Madeline Heling discussed how she wasn’t real keen on the statement “Dance like no one is watching,” and she pointed out how it was bad because it encourages people to only shine when they’re alone.

“My advice for everyone today is to defy your parents, ignore your friends’ opinions and choose a future that you desire,” Heling said. “Life gives us so many paths to choose from, and I want everyone in the Shawano Class of 2023 to strive for your dreams on your own terms. Cross the stage, get your diploma and then dance like everyone is watching.”

Ania Hoffman said she has received “countless pieces of advice” from people about living her life, but one that she has taken to heart is to not buy a new car right off the lot. She noted that the car depreciates exponentially once it rolls onto the streets, and she encouraged her classmates to not view themselves like the car.

“I’d like to tell you right here, right now that your worth cannot depreciate,” Hoffman said. “Despite what you might believe, you can disappoint people and still be good enough. You can make mistakes and still be capable and talented. You can let people down and still be worthwhile to those you’re going to love.”

Aidan Preston told his fellow graduates that they need to be grateful for the opportunities they’ve had in and out of school, because they’ve shaped who the young adults are today.

“Whether that be friends, family members, coaches or teachers, they have enabled us to accomplish great things and given us lifelong memories,” Preston said.

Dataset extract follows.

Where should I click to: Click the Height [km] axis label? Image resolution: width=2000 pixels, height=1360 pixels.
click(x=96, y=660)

Class president Andrew Herrmann also took the stage to speak to his classmates and admitted that he struggled a bit with his speech, but in the end it wound up being “perfectly imperfect.”

“There are some people who won’t like this speech no matter what I say,” Herrmann said. “Even worse, there are some who won’t take anything away from the speech. On the other side of that spectrum, I could have the worst speech prep, I could stutter through the entire thing and my mom, who is right over there, would be the proudest person in the gym, screaming at the end of my speech and just screaming with love.”

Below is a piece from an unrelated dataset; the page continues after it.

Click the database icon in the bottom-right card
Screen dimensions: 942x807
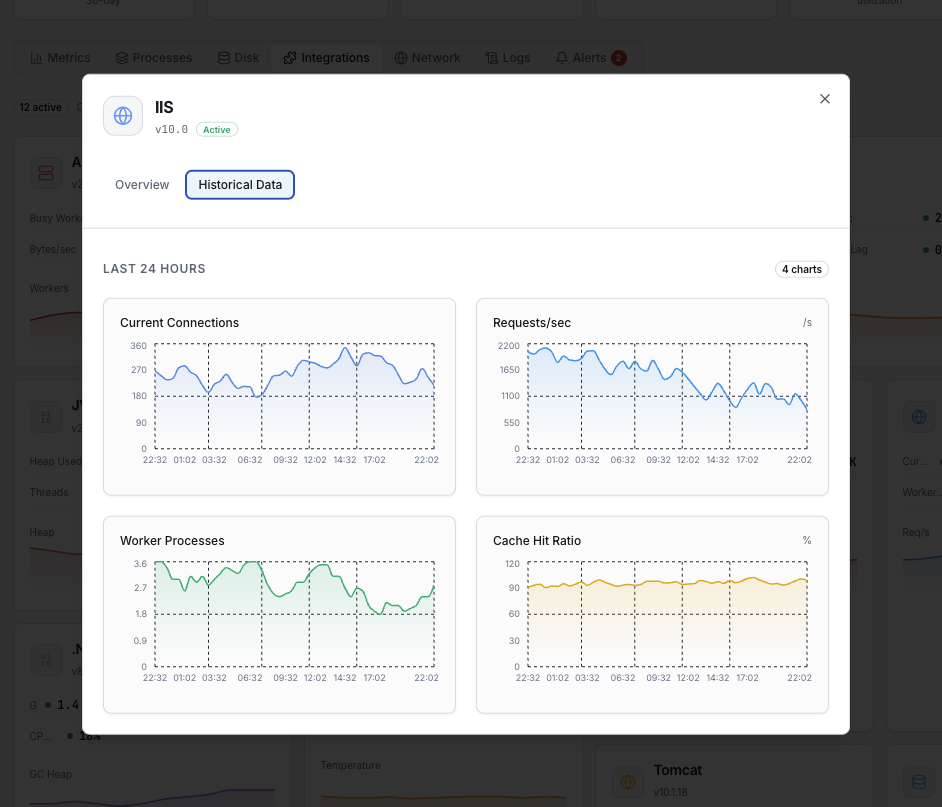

Superintendent Kurt Krizan, finishing his first year as the leader of the school district, told the graduates they have persevered through the challenges over the years and are now standing stronger than they were before. Krizan noted there are two ways to face adversity — as a buffalo or a cow.

“When a cow senses the storm coming from the west, they start to run toward the east, away from the storm,” Krizan said. As you know, cows don’t move very fast, so the storm catches up with them quickly, and without knowing any better, the cow continues to try to outrun the storm. Cows have been known to run through electrical and barbed wire fences to outrun the storm … maximizing the amount of pain, time and frustration. Now, compare that to the buffalo. When the buffalo see a storm coming from the west, they run towards the storm, charging directly into it.”